Delayed Exchange Time Limits

 It’s also important to understand the reality around date of transfer. The "date of transfer" will be the date of recording or transfer of the benefits of ownership, whichever occurs first. If a party is executing a multi-property exchange with the purpose of bundling multiple properties to buy one larger property, the time limits begin to run on the date the Exchanger transfers the first relinquished property to the buyer.

The Exchanger will have separate identification periods for each property relinquished – the thing to watch out for –  is: settlement must take place to  bundle  all relinquished properties into one within the first released property’s 180 day Exchange Period.

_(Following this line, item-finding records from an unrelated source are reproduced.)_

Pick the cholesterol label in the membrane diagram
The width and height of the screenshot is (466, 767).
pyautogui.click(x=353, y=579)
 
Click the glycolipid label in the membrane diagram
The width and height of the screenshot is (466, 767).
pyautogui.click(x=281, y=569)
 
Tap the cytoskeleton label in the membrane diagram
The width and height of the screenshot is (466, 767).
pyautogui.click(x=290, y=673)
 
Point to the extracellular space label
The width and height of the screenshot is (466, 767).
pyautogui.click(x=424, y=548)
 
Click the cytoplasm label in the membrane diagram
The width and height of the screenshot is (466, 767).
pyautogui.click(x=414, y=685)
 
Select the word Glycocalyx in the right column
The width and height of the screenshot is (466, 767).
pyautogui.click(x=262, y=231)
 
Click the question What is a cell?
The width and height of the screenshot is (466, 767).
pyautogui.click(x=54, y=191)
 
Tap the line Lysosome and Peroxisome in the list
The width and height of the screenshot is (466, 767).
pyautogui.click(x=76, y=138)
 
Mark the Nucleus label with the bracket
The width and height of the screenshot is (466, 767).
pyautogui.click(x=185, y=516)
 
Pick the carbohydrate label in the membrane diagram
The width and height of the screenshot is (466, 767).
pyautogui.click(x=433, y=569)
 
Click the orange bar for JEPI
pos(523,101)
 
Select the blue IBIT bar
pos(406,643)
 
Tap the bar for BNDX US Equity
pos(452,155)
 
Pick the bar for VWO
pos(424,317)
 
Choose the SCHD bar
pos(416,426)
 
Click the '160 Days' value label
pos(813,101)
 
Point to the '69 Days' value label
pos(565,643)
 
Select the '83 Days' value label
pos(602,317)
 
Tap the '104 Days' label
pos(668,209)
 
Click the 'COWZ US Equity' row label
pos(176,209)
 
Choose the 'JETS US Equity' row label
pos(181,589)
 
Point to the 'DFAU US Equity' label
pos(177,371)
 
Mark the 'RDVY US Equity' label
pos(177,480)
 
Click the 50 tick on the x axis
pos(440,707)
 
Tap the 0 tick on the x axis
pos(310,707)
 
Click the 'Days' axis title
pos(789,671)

These time limits are set in stone. After 9/11 was the only time that interested exchangers saw an exception. The Treasury, acting on its own, granted an extension period reflective of the inability to conduct normal everyday business. Subsequently, Treasury has granted similar extensions for hurricanes and other natural disasters, but other than that, a successful exchange must be done within the time constraints, with no other exceptions.

Like Kind Property

1031 exchange property options

In a tax deferred exchange you can exchange real property for any other real property in the United States or its possessions, if the property is held for investment purposes (you cannot 1031 exchange real property determined to be "dealer" property). With Rev. Proc 2005-14 your primary residence (IRC Section 121) can have IRC Section 1031 applied to its sale.

Deferral Of The Entire Capital Gains Tax

To obtain a deferral, the Exchanger must:

  •  Purchase replacement property that is equal to or greater in value than the relinquished property.
  • Invest all of the net proceeds from the relinquished property.
  • Obtain equal or greater financing on the replacement property than was paid off on the relinquished property. Exception: replacement property debt can always be offset with cash added to the exchange.
  • Receive only like-kind property.

Working With a Qualified Intermediary (QI)

 The Qualified Intermediary industry is not regulated. Anyone can call himself or herself a QI. The Final Treasury Regulations of 1991 streamlined the exchange process and defined the role of the Qualified Intermediary.

A Qualified Intermediary:

  • Confers with you and your support staff so that 1031 rules and regulations are thoroughly understood.
  • Prepares the necessary documentation and oversees each closing to assist in maintaining proper 1031 procedures.
  • Provides guidelines and knowledge, and vigilantly observes the critical time limits throughout the entire exchange process.

A seller should contract with a QI/Company that is bonded and whose sole business is exchanges.

 

Sales Contracts

  • Exchange Contract Cooperation Clause
    The exchanger should have an exchange cooperation clause in the purchase and sale agreement for both the relinquished and replacement properties.
  • Relinquished Property
    Buyer hereby acknowledges that Seller intends to complete a tax deferred exchange under IRC Section 1031, provided that the exchange will not delay the closing hereunder or cause additional expense to the Buyer. The Seller’s rights under the purchase and sale agreement may be assigned to a Qualified Intermediary selected by the Seller for the purpose of completing the exchange. Buyer agrees to cooperate with Seller and the Qualified Intermediary selected by Seller (in the manner described in this paragraph) to complete the exchange.
  • Replacement Property
    Seller is aware that Buyer intends to perform an IRC 1031 tax deferred exchange. Buyer requests Seller’s cooperation in such an exchange and agrees to hold Seller harmless from any and all claims, costs, liabilities, or delays in time resulting from such an exchange. Seller agrees to the assignment of this contract by the Buyer.